Hey guys I am just about to pull the trigger on a new compressor. I am pretty much set on the Rolair FC1500HS3 2.5 gallon hot dog style. I was just wondering, are they still made in the USA? Their website says yes, but in my searching some people said no. 

I am also considering the makita mac2400 or the senco PC1130. Any reason you guys say go with one of these instead of the rolair?


Also, on a side note, I have never owned an oiled compressor. I have never really payed much attention to other guys that had them. How are they for leaks over the years? Would I be able to safely bring it into someones house with a folded up drop cloth under it? Thats what I do now with my oiless compressor.


Thanks, Dave


----------



## GettingBy (Aug 19, 2010)

Going to nextag.com and searching on 
2__5-gallon-air-tank 
may help to compare price and performance against other makes and models.


----------



## woodworkbykirk (Sep 17, 2008)

i was running an oilless porter cable, then i started working for a new general who only runs oiled compressors, they are far superior. their quiter, last longer, deliver more air. i picked up a hitachi back in the spring and love it.
you just have to keep up on the oil changes when your running the thing all the time


----------



## dkillianjr (Aug 28, 2006)

Thanks guys, 

Kirk, I am on my second porter cable pancake, its slowly dieing.

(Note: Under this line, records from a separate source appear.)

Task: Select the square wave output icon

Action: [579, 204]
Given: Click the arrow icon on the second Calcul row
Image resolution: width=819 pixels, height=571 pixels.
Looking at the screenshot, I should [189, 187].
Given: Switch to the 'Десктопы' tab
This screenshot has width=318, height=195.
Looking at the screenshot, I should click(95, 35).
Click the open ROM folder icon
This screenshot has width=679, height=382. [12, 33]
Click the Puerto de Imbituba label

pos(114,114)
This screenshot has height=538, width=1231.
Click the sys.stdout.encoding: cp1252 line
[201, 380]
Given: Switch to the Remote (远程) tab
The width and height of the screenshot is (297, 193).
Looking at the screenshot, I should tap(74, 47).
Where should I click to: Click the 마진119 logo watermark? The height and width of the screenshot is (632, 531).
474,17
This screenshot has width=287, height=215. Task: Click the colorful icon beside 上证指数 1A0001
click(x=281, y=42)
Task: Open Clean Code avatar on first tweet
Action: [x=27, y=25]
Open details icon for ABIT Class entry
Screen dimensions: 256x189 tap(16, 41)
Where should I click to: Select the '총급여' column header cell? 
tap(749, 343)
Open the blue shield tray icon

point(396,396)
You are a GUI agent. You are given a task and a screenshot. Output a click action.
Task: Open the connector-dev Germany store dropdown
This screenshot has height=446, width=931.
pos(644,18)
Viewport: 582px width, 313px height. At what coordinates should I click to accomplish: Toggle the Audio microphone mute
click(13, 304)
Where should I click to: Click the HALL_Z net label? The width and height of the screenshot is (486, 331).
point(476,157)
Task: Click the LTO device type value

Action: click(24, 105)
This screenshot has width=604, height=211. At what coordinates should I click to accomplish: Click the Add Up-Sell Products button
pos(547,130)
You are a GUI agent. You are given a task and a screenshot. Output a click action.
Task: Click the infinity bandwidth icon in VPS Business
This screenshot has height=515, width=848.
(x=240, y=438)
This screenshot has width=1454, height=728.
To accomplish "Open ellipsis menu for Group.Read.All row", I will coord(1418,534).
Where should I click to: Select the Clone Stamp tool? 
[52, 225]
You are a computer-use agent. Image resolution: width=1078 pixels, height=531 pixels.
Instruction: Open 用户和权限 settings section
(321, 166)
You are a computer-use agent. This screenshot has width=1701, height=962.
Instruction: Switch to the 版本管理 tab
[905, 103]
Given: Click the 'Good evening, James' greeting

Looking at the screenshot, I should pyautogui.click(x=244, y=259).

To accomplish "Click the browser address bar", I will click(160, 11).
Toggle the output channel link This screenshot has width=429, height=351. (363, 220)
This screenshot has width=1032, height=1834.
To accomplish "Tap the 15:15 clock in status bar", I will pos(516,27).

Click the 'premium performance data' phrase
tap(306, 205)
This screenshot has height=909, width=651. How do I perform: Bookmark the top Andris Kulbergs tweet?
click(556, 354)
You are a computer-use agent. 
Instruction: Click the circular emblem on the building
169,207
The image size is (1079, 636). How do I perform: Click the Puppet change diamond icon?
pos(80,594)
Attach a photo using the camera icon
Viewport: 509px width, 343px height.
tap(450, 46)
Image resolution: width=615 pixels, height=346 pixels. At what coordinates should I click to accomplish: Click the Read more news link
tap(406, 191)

They have held up pretty well for what they have been through. I am tired of my ears ringing after it runs for 20 hours to fill up:laughing:



Dave


----------



## WarnerConstInc. (Jan 30, 2008)

I have the Mac2400, it is a great compressor, super quite, low draw start up but, it is heavy. I think 74 lbs.

A drop cloth under it in a house? It is not a 1950's Harley!!:laughing:

Should I change the oil in mine, it's only been 2 years.:whistling


----------



## woodworkbykirk (Sep 17, 2008)

WarnerConstInc. said:


> I have the Mac2400, it is a great compressor, super quite, low draw start up but, it is heavy. I think 74 lbs.
> 
> A drop cloth under it in a house? It is not a 1950's Harley!!:laughing:
> 
> Should I change the oil in mine, it's only been 2 years.:whistling


one of the boys on the crew has the same compressor, only its 4 years old and still running on the original oil



so true about teh porter cable, back in febuary the general came in first thing to get an update on where i was at with the trim package, my compressor took like 12 minutes to fill up, he ran over to it to check if the bleed valve was closed on it:blink: speaking of the rol air though, he has the big bastard on wheels, its some nice though, only problem is it has to be on its own dedicated circuit when were running it


----------



## dkillianjr (Aug 28, 2006)

WarnerConstInc. said:


> I have the Mac2400, it is a great compressor, super quite, low draw start up but, it is heavy. I think 74 lbs.
> 
> A drop cloth under it in a house? It is not a 1950's Harley!!:laughing:
> 
> Should I change the oil in mine, it's only been 2 years.:whistling



I think I ment the mac700, the little hot dog one. For some reason I though you had the mac700 too? 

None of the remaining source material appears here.